Despite sharing the same territory and a common culture, Argentina, Bolivia, and Paraguay each have their own laws, with different impacts on agriculture and conservation in the Gran Chaco. Throughout 2021, representatives from the public, private, and productive sectors of the three countries participated in a series of multi-sectoral meetings organized by Solidaridad to raise and discuss natural resource planning and management solutions for all three countries, to contribute to a deforestation-free soy production chain in the biome.
"Solidaridad's project, to build strong multistakeholder platforms in Argentina, Bolivia, and Paraguay, is helping to forge a regional innovation landscape for sustainability, with room for dialogue and integration among the various players in the soy chain and a potential for building a portfolio of complementary solutions for environmental conservation and responsible farming. The initiative also expresses the Land Innovation Fund's commitment to address priority issues on the international agenda focused on ending deforestation and the conversion of native vegetation," said the Land Innovation Fund's director, Carlos E. Quintela.

[Task brief]:
Using the Gran Chaco text above, answer each of these briefly:
(a) Which organization held the multi-sectoral meetings in 2021?
(b) Who is the Land Innovation Fund's director?
(c) Which three countries share the territory discussed?

[Given information]:
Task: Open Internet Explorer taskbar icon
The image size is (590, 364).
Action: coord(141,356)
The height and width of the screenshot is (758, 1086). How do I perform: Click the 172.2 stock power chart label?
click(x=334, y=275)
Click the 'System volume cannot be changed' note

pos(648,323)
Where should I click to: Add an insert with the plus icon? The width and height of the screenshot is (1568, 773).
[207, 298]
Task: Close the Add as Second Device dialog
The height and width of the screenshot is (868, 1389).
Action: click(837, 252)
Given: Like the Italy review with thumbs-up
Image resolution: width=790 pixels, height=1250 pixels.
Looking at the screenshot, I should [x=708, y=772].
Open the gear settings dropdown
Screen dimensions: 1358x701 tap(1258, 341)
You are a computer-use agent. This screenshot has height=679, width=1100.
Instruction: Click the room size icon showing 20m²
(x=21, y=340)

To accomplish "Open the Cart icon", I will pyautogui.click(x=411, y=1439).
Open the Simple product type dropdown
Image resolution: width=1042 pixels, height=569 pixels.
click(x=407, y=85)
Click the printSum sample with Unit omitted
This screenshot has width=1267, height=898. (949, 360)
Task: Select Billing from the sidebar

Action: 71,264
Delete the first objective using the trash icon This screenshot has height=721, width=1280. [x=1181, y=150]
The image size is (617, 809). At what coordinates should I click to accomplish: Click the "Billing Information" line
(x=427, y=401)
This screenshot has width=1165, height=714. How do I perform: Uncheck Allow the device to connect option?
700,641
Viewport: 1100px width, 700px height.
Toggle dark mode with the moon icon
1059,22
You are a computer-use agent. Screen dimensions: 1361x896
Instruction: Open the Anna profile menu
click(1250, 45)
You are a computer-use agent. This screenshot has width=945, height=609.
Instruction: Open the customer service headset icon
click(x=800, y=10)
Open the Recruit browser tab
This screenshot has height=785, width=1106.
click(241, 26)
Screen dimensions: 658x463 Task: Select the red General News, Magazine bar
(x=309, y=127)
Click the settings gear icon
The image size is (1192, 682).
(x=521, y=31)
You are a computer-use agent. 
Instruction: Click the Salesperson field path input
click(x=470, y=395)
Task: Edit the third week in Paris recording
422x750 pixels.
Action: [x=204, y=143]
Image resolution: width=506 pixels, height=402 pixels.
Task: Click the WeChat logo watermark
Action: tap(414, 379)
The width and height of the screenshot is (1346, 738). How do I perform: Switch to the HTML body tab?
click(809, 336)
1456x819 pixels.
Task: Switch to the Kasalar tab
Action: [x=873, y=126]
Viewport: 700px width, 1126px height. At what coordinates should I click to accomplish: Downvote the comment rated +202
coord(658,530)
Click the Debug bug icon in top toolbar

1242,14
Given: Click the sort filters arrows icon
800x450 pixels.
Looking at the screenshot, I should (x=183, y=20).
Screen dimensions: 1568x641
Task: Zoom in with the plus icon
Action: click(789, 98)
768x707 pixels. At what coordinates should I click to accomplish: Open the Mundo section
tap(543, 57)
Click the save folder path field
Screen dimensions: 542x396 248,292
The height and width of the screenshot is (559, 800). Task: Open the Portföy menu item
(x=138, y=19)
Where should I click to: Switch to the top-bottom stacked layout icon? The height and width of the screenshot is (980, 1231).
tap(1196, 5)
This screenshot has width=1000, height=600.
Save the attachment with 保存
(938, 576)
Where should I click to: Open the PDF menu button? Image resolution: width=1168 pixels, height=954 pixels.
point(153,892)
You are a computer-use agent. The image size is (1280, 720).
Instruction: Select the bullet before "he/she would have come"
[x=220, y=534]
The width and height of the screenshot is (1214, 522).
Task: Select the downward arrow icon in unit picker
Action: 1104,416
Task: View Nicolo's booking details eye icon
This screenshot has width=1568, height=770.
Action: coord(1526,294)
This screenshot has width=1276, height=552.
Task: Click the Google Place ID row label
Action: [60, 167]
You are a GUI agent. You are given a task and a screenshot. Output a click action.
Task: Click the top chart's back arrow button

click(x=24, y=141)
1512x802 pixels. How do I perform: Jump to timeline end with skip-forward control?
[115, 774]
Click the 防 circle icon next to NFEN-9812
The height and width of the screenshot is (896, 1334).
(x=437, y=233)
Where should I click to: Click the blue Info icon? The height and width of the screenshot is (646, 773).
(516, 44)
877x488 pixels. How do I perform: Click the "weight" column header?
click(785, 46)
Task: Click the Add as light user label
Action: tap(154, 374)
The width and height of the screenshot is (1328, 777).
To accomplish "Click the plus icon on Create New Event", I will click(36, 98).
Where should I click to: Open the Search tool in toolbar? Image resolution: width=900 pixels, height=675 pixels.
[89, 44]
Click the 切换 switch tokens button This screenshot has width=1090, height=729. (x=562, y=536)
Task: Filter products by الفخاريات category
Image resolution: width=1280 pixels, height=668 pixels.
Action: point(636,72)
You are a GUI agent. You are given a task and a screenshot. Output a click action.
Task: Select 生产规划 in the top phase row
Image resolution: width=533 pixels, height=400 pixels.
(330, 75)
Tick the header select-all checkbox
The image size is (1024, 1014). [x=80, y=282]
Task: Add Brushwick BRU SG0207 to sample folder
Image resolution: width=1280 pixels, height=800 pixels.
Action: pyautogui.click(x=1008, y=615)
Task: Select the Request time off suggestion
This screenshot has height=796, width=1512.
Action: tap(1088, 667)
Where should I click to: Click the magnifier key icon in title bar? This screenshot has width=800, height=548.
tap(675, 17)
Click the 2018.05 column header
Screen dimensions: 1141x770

[Written answer]:
(a) Solidaridad
(b) Carlos E. Quintela
(c) Argentina, Bolivia, and Paraguay